The category defaults to Warning (matches any warning) and matches subclasses. Or assert it does not emit a given category:

assert_that(safe_func).does_not_warn(DeprecationWarning).when_called_with("foo")

To also assert on the value the call returned (alongside the warning, or after does_not_warn / does_not_raise), pivot with returned():

assert_that(make_client).warns(DeprecationWarning).when_called_with().returned().is_instance_of(Client)
assert_that(adder).does_not_raise(TypeError).when_called_with(1, 2).returned().is_equal_to(3)

returned() exposes the type-agnostic core assertions (is_equal_to, is_instance_of, satisfies, ...); it raises TypeError if the call raised (there is no return value to inspect).

Not thread-safe

warns() / does_not_warn() rely on warnings.catch_warnings(), which mutates process-global state. They are safe within a single thread (including multiple asyncio tasks on one event loop), but concurrent use across OS threads can interfere - the same limitation as pytest.warns and unittest.assertWarns.

Custom error messages

described_as() prepends a custom label to the failure message:

assert_that(1 + 2).described_as("adding stuff").is_equal_to(2)
# [adding stuff] Expected <3> to be equal to <2>, but was not.

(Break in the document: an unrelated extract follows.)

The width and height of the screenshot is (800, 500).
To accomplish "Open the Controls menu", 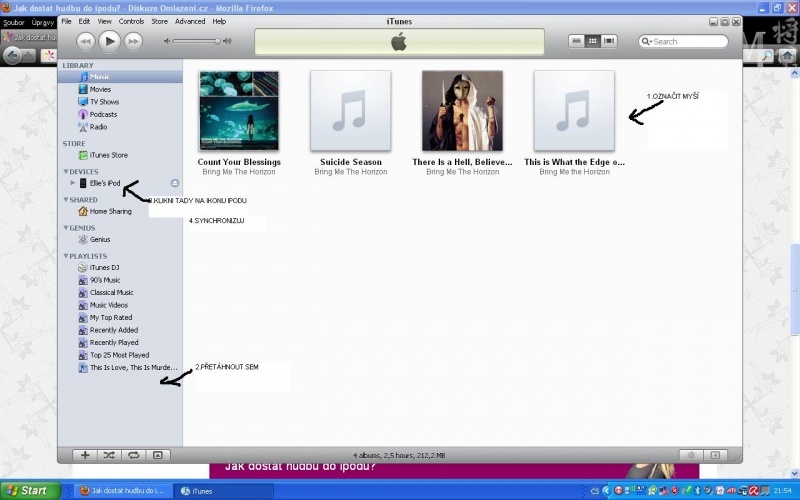I will click(x=131, y=21).
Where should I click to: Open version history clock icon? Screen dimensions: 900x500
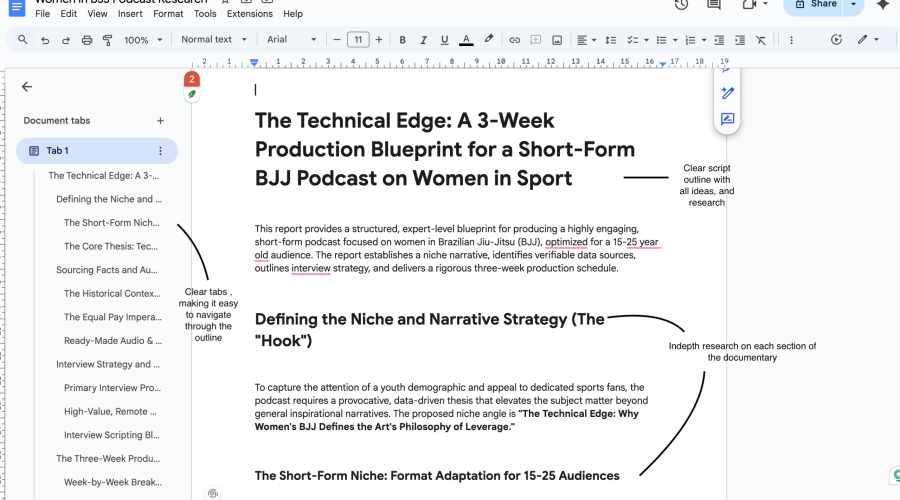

Warnings instead of failures

For defensive assertions outside tests, replace assert_that with assert_warn: failures log a warning instead of raising:

assert_warn("foo").is_length(4)   # logs a warning, does not raise

assert_warn() vs warns()

These are unrelated despite the similar names. assert_warn(...) is a soft entry point: the assertion still checks your value, but logs a warning instead of raising on failure. assert_that(func).warns(...) is the opposite direction - it asserts that calling func emits a Python warning.

Warning output and custom logger
2019-10-27 20:00:35 WARNING [app.py:42]: Expected <foo> to be of length <4>, but was <3>.